→ EXERCISE BRIEF
Return the listing below word for word, omitting the pictures.

** Begin INFORMATION PROVIDED **

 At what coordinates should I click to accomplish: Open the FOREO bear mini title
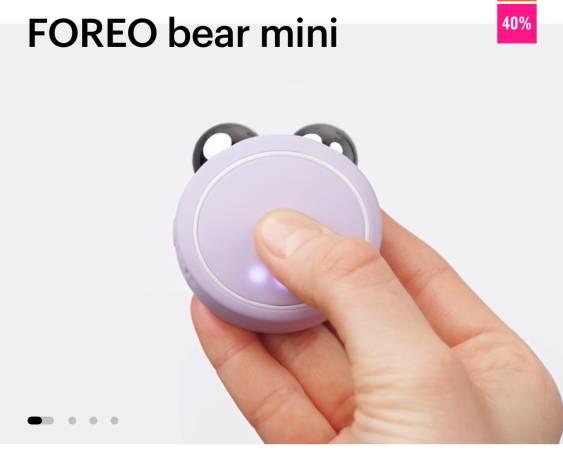(182, 33)
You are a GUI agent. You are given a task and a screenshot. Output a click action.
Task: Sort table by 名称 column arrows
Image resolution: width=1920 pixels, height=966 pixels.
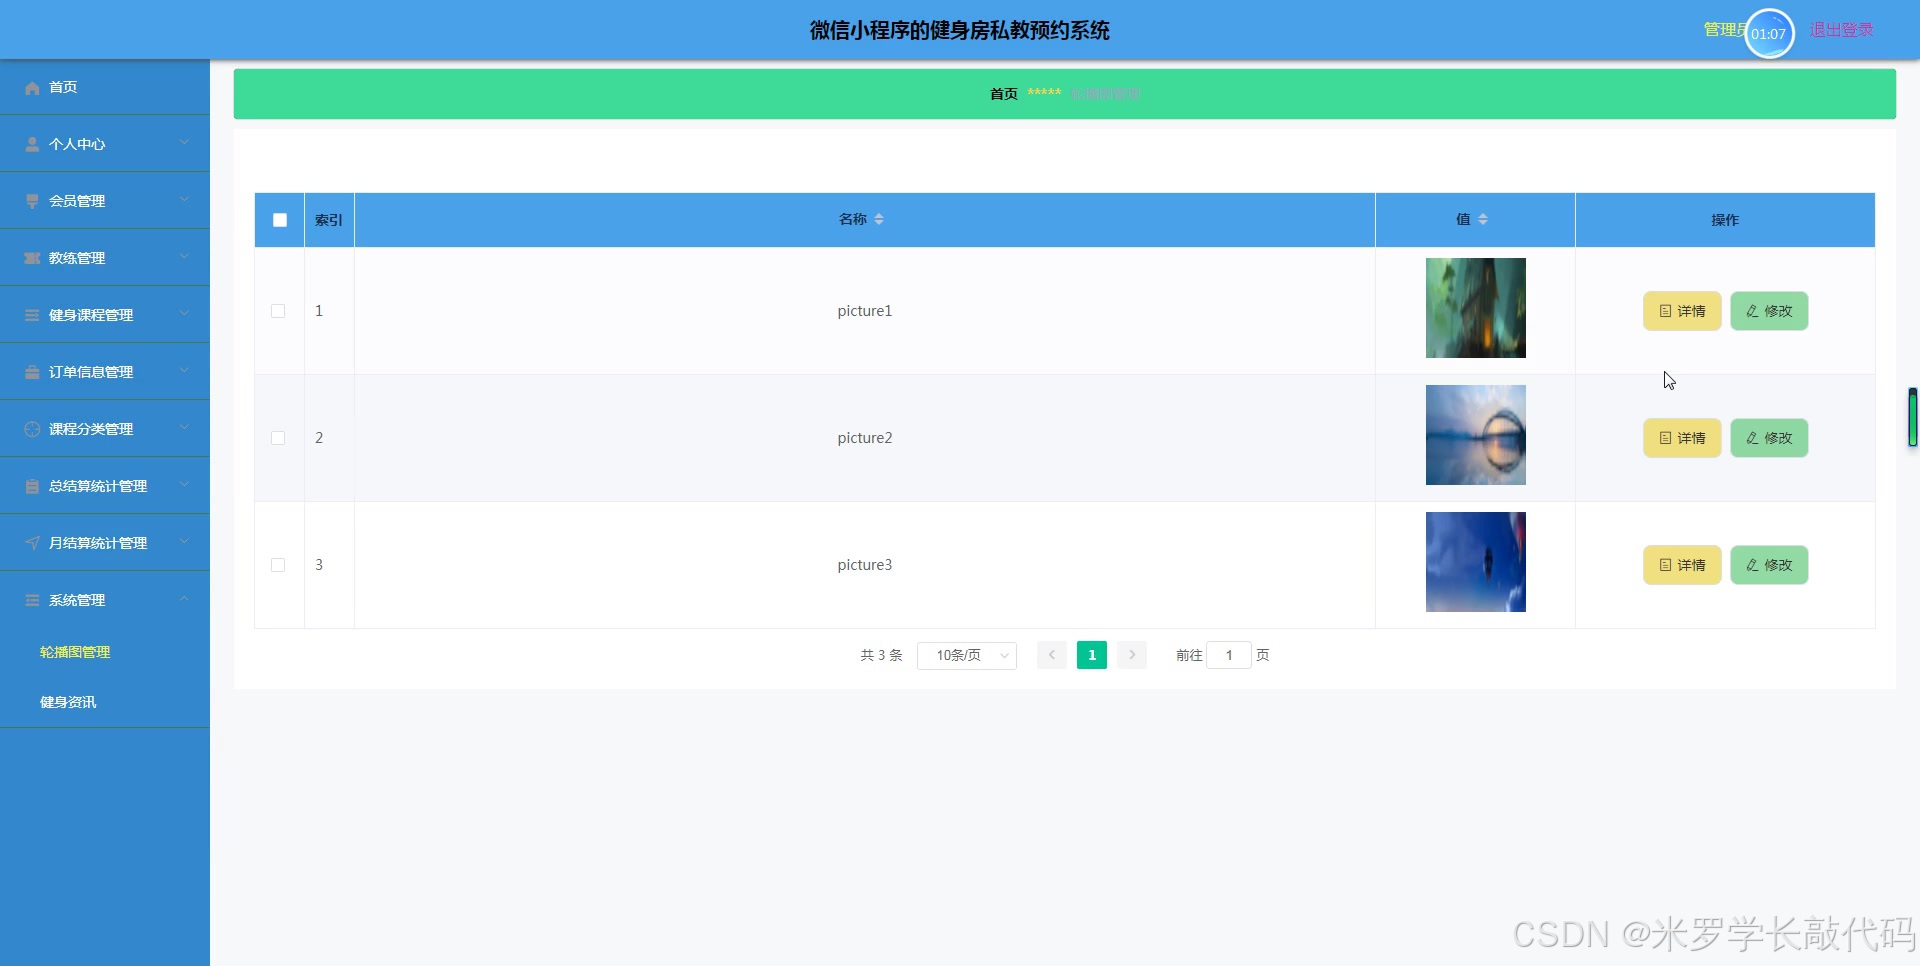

** End INFORMATION PROVIDED **

→ FINISHED EXERCISE
 At what coordinates should I click to accomplish: Open the FOREO bear mini title
(182, 33)
You are a GUI agent. You are given a task and a screenshot. Output a click action.
Task: Sort table by 名称 column arrows
Image resolution: width=1920 pixels, height=966 pixels.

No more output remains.